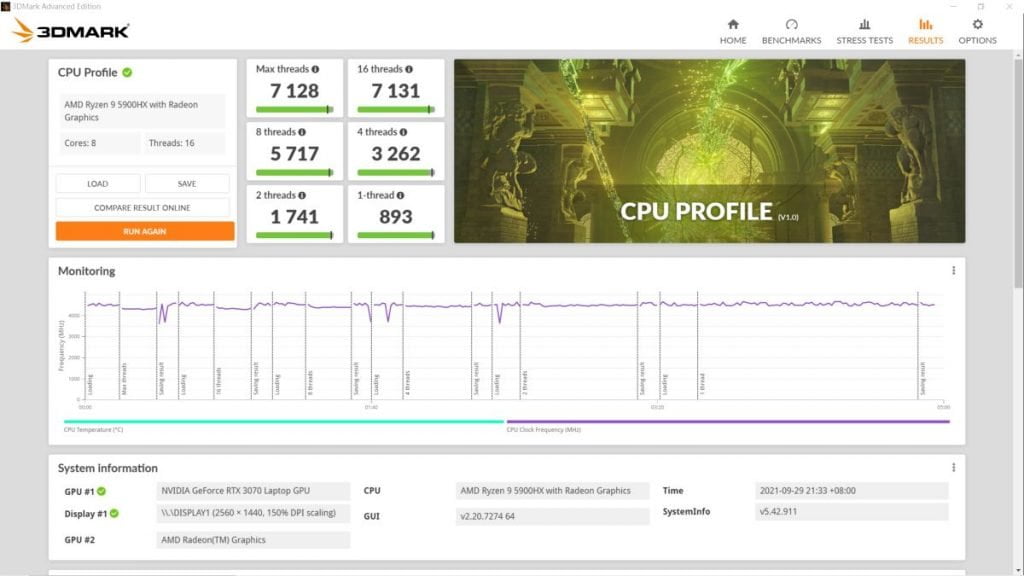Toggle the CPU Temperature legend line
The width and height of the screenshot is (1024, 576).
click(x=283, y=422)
==
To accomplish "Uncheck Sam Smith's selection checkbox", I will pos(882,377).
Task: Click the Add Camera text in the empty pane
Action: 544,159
==
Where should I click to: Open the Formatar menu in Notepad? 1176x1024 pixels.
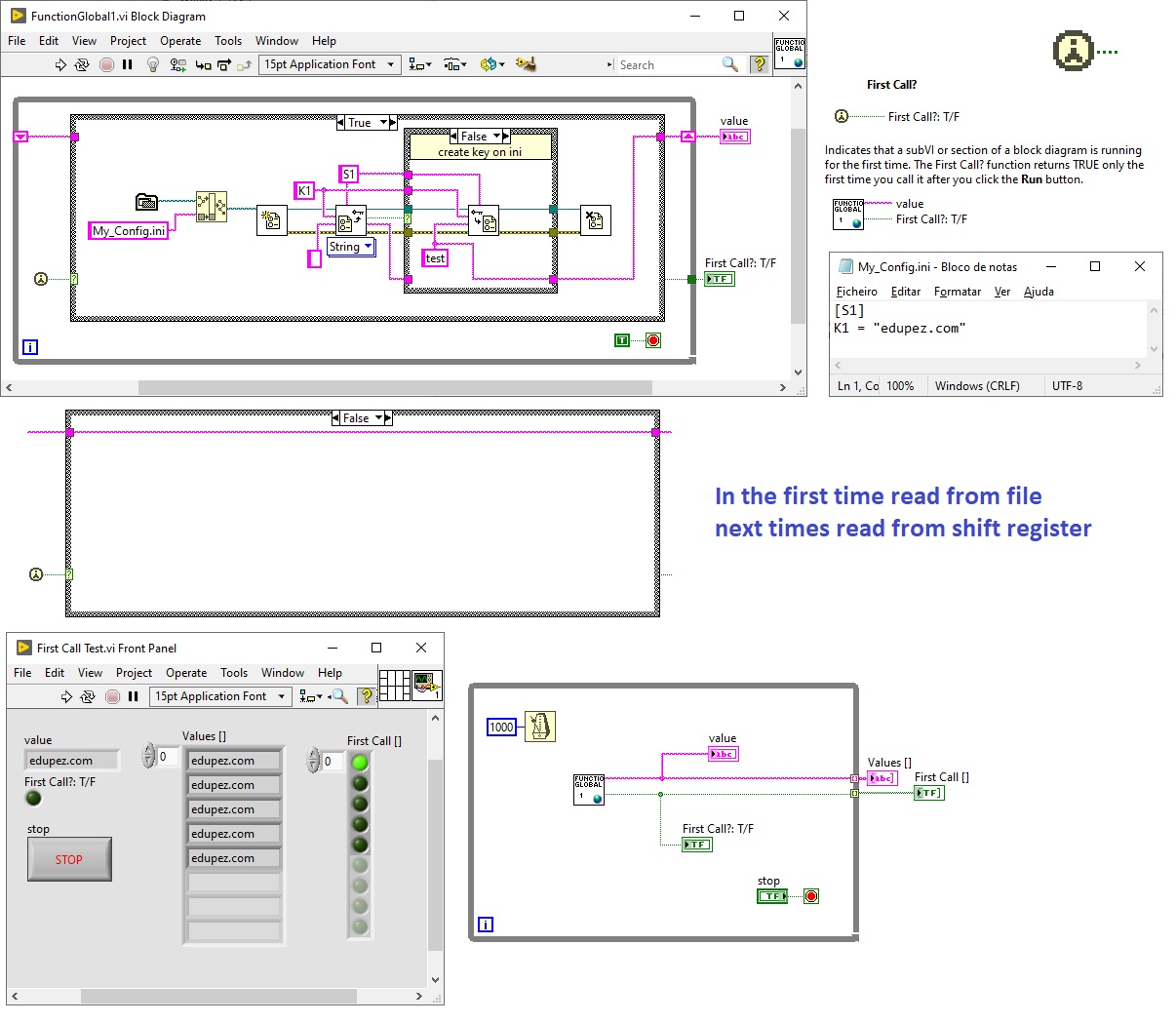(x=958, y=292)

▸ PROBLEM DESCRIPTION:
Starting with the line that contains "I will pos(882,377)." and going on through the line that contains "Action: 544,159", put each of these lines, both end lines included, into a JSON list as its own string, leaving out any blank lines.

▸ RESULT:
[
  "To accomplish \"Uncheck Sam Smith's selection checkbox\", I will pos(882,377).",
  "Task: Click the Add Camera text in the empty pane",
  "Action: 544,159"
]